• **What to produce**
Beginning with the first line, please repeat the entries exactly and end on the line that contains "Check Booking (1174, 78)".

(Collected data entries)
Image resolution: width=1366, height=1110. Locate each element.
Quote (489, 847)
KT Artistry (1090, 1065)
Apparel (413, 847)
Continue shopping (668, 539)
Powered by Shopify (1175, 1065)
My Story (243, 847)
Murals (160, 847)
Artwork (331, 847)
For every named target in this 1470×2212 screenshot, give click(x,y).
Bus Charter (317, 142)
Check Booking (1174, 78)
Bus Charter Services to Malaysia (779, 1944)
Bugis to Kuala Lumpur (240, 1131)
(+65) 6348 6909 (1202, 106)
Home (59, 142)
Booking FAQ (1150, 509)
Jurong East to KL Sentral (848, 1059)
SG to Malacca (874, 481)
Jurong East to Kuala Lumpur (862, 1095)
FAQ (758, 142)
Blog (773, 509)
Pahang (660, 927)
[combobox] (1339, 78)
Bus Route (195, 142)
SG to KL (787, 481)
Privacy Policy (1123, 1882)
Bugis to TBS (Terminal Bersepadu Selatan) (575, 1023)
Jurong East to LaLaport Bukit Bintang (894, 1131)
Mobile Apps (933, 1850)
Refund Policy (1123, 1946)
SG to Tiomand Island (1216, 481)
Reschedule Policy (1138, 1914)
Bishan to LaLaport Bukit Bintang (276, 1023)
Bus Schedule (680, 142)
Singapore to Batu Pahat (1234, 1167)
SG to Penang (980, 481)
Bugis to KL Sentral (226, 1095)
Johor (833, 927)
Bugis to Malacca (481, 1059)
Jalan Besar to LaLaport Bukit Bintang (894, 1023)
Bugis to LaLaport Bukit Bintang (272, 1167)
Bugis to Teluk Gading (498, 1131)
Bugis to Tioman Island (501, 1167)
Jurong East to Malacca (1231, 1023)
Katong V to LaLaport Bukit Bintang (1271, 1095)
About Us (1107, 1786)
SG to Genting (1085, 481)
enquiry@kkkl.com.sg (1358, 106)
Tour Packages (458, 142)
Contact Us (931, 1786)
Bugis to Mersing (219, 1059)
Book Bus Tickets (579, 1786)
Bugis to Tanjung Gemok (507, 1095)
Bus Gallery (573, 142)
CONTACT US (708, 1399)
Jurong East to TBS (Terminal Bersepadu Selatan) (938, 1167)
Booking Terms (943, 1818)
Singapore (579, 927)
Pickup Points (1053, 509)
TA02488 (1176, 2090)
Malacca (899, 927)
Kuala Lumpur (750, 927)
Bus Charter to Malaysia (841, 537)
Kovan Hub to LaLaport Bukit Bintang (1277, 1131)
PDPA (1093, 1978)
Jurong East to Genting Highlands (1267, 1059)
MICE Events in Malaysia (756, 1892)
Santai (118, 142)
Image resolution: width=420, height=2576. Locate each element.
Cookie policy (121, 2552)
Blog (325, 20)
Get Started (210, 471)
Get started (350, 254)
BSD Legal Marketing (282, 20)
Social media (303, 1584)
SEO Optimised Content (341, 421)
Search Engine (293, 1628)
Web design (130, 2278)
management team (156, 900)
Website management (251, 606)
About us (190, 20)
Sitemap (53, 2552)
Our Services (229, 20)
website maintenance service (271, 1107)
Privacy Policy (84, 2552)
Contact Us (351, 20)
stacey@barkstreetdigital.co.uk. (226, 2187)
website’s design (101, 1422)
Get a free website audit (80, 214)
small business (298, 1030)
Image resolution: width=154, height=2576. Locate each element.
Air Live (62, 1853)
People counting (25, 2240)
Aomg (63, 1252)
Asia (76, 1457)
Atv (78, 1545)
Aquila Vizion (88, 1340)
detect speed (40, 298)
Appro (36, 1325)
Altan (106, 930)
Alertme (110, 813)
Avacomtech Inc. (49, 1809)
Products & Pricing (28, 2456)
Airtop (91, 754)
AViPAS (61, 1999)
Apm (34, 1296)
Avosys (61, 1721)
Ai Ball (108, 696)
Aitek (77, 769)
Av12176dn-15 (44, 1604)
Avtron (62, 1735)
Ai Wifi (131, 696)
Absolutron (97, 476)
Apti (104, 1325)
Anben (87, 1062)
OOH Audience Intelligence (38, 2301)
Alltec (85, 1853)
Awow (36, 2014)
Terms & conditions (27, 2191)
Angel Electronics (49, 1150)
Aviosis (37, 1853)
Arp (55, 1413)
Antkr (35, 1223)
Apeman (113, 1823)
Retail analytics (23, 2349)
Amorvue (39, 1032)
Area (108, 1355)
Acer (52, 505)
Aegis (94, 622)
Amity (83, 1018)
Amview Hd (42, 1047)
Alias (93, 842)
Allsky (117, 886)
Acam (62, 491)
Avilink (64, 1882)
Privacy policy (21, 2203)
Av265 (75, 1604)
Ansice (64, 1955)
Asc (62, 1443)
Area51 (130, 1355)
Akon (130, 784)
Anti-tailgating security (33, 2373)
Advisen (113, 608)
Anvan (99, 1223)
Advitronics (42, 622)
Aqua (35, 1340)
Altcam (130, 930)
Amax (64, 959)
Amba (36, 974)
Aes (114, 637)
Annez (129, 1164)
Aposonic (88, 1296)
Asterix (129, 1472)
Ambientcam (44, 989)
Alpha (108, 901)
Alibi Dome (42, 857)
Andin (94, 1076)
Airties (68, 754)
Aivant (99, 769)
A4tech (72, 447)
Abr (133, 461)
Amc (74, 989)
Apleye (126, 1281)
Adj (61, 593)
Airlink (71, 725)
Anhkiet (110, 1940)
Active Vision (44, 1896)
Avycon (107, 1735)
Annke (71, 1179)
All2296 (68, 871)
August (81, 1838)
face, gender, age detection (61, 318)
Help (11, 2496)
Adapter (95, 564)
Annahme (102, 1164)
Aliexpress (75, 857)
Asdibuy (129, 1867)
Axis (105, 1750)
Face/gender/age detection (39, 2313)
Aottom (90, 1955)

• **Answer to the exercise**
Image resolution: width=1366, height=1110. Locate each element.
Quote (489, 847)
KT Artistry (1090, 1065)
Apparel (413, 847)
Continue shopping (668, 539)
Powered by Shopify (1175, 1065)
My Story (243, 847)
Murals (160, 847)
Artwork (331, 847)
For every named target in this 1470×2212 screenshot, give click(x,y).
Bus Charter (317, 142)
Check Booking (1174, 78)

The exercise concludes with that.